All three problems below are based on the same data. The data in data(foxes) are 116 foxes from 30 different urban groups in England. These foxes are like street gangs. Group size varies from 2 to 8 individuals. Each group maintains its own urban territory. Some territories are larger than others. The area variable encodes this information. Some territories also have more avgfood than others. We want to model the weight of each fox. For the problems below, assume the following DAG:

source('load-fox-models.R')
iplot(function() plot(dag_foxes), scale=10)
display_markdown("Implied Conditional Dependencies:")
display(impliedConditionalIndependencies(dag_foxes))


Implied Conditional Dependencies:

area _||_ grps | avgf
area _||_ wght | avgf


6H3. Use a model to infer the total causal influence of area on weight. Would increasing the area available to each fox make it heavier (healthier)? You might want to standardize the variables. Regardless, use prior predictive simulation to show that your model’s prior predictions stay within the possible outcome range.

Answer. We have nothing to condition on if we only care about the total causal effect of area on weight:

display(adjustmentSets(dag_foxes, exposure="area", effect="total"))

 {}


Answer. Assume the average area corresponds to the average weight in the priors ($$\beta_0$$):

prior <- extract.prior(mfox_Weight_Area)
mu <- link(mfox_Weight_Area, post=prior , data=list( Area=c(-2,2) ) )
iplot(function() {
plot( NULL , ylab="Weight", xlab="Area", xlim=c(-2,2) , ylim=c(-2,2) )
for ( i in 1:50 ) lines( c(-2,2) , mu[i,] , col=col.alpha("black",0.4) )
})


Presumably because a larger area implies both more food (increasing weight) and a larger group (decreasing weight, more mouths to feed) the total causal effect of area on weight is nearly zero:

iplot(function() plot(coeftab(mfox_Weight_Area)), ar=3)


6H4. Now infer the causal impact of adding food to a territory. Would this make foxes heavier? Which covariates do you need to adjust for to estimate the total causal influence of food?”
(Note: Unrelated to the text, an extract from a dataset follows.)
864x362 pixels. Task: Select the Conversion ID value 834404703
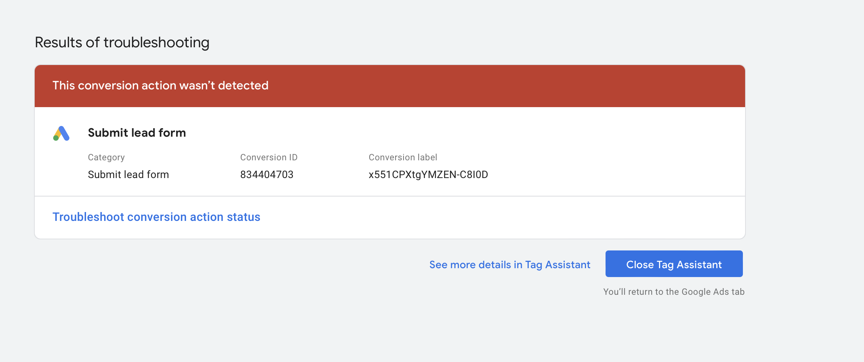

Answer. We have nothing to condition on if we only care about the total causal effect of food on weight:

display(adjustmentSets(dag_foxes, exposure="avgfood", effect="total"))

 {}


Answer. Presumably because food also affects group size, and a larger group means more mouths to feed, there appars to be no noticeable impact of more food on weight:

iplot(function() plot(coeftab(mfox_Weight_Avgfood)), ar=3.5)


It’s more interesting to look at the direct affect of food on weight. To see this we’ll need to adjust for groupsize:

display(adjustmentSets(dag_foxes, exposure="avgfood", effect="direct"))

{ groupsize }


As expected, food has a positive influence on weight (bAvgfood is positive):

iplot(function() plot(coeftab(mfox_Weight_AvgfoodGroupsize)), ar=3)


6H5. Now infer the causal impact of group size. Which covariates do you need to adjust for? Looking at the posterior distribution of the resulting model, what do you think explains these data? That is, can you explain the estimates for all three problems? How do they go together?

Answer. We need to adjust for only avgfood assuming we are interested in the total causal effect of groupsize (otherwise avgfood would be a confounder):

display(adjustmentSets(dag_foxes, exposure="groupsize", effect="total"))

{ avgfood }


See the model mfox_Weight_AvgfoodGroupsize above for a model that already includes only groupsize and avgfood. As expected, groupsize has a negative influence on weight (bGroupsize is negative) presumably because a bigger group means more mouths to feed.